# Can the exterior window silver trim on the 228i be replaced with black?



## Slowly (Mar 2, 2019)

I see that for the 228i, I can get black kidney grilles on getbmwparts.com, which would be a cool look from the front, but the side window trim would not be a match as they would still be silver. Can I get black trim for those as well? Front window and rear quarter window trims. Where would I find them, and how easy are they to replace? Picture of the car with the silver trim:


----------



## JayR04 (Jul 17, 2015)

Get them wrapped in vinyl.
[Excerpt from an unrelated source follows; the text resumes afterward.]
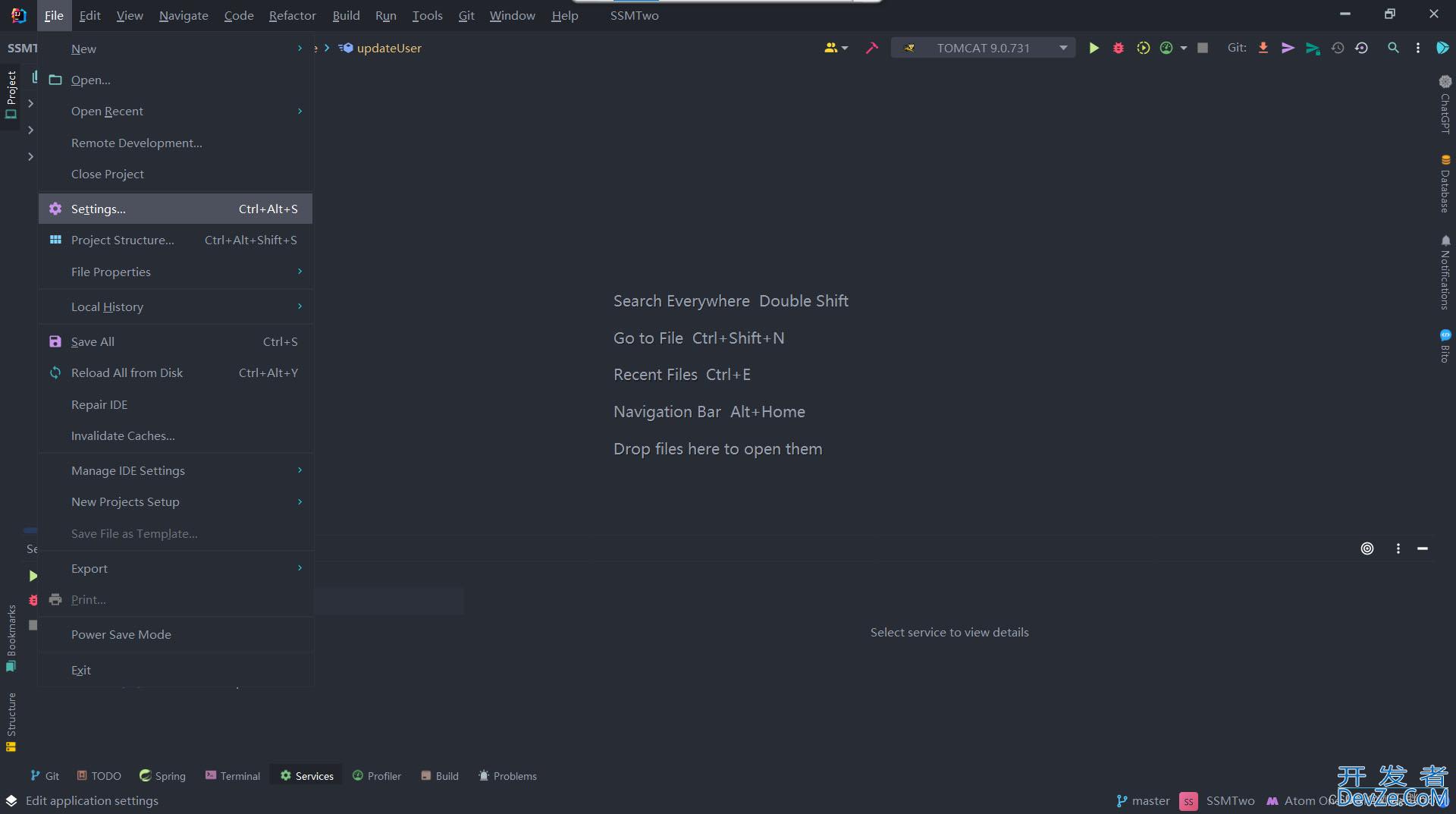This screenshot has width=1456, height=814.
Task: Open the Notifications side panel
Action: (x=1445, y=272)
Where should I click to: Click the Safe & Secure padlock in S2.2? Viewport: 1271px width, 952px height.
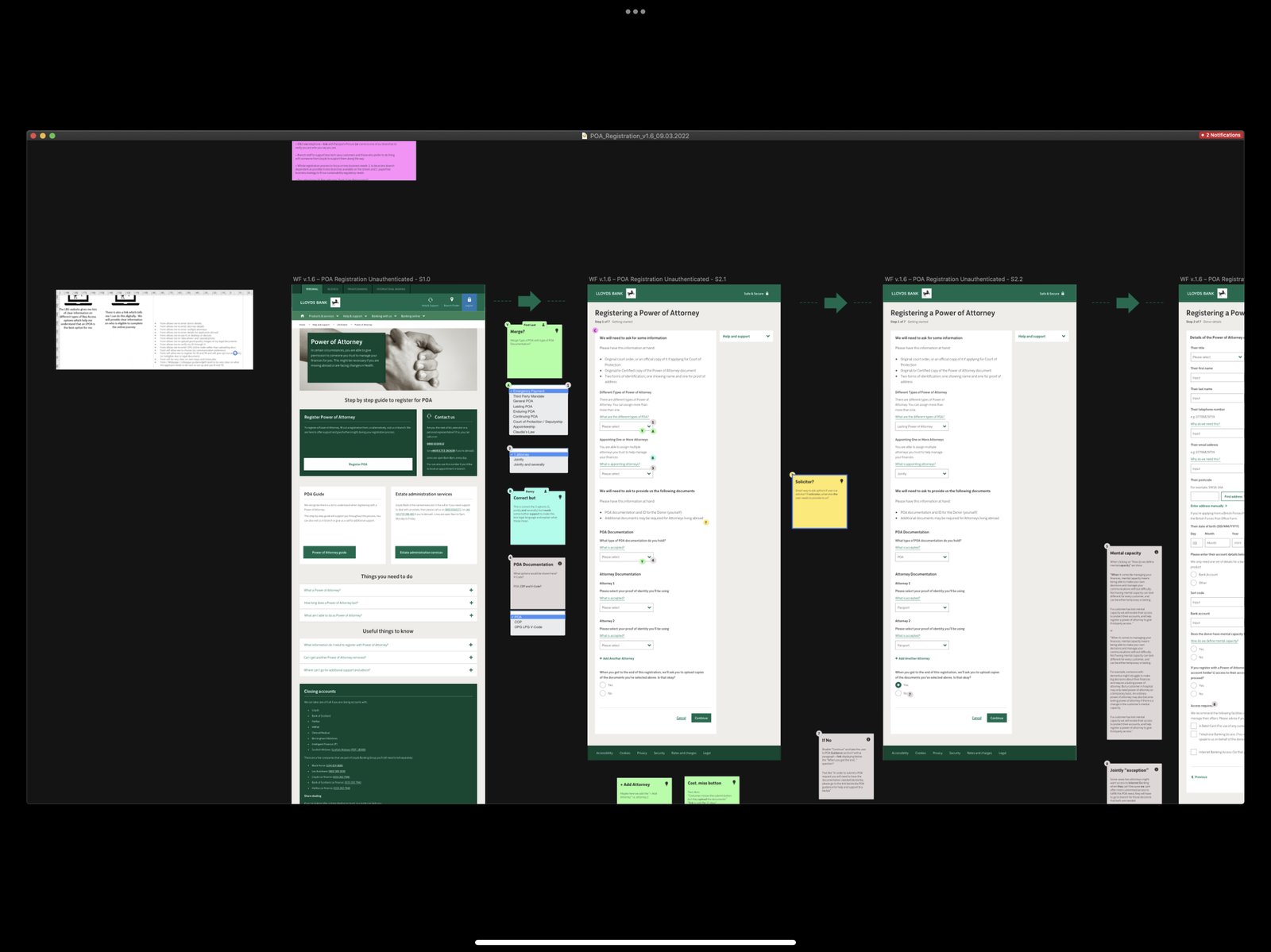1063,294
Could even do it yourself.


----------



## Slowly (Mar 2, 2019)

JayR04 said:


> Get them wrapped in vinyl. Could even do it yourself.


Thanks. I was just looking into this. What is the current best vinyl roll for this purpose? Most discussions I found were old and the products are no longer available.


----------



## JayR04 (Jul 17, 2015)

I believe 3M is the best brand


----------



## moRider (Feb 28, 2012)

BTW, love the wheels


----------



## Slowly (Mar 2, 2019)

moRider said:


> BTW, love the wheels


Thank you! Just upgraded to them: TSW Nurburgrings from Wheel Lab on 228i


----------



## Slowly (Mar 2, 2019)

Thanks! Should I get the "matte" or the "satin" 3M vinyl for this car?


----------



## moRider (Feb 28, 2012)

Slowly said:


> Thank you! Just upgraded to them: TSW Nurburgrings from Wheel Lab on 228i


Thanks for the info. I'm so tempted to get similar wheels when I get new tires later this winter...


----------



## Slowly (Mar 2, 2019)

moRider said:


> Thanks for the info. I'm so tempted to get similar wheels when I get new tires later this winter...


You should! I'm very happy with it.


----------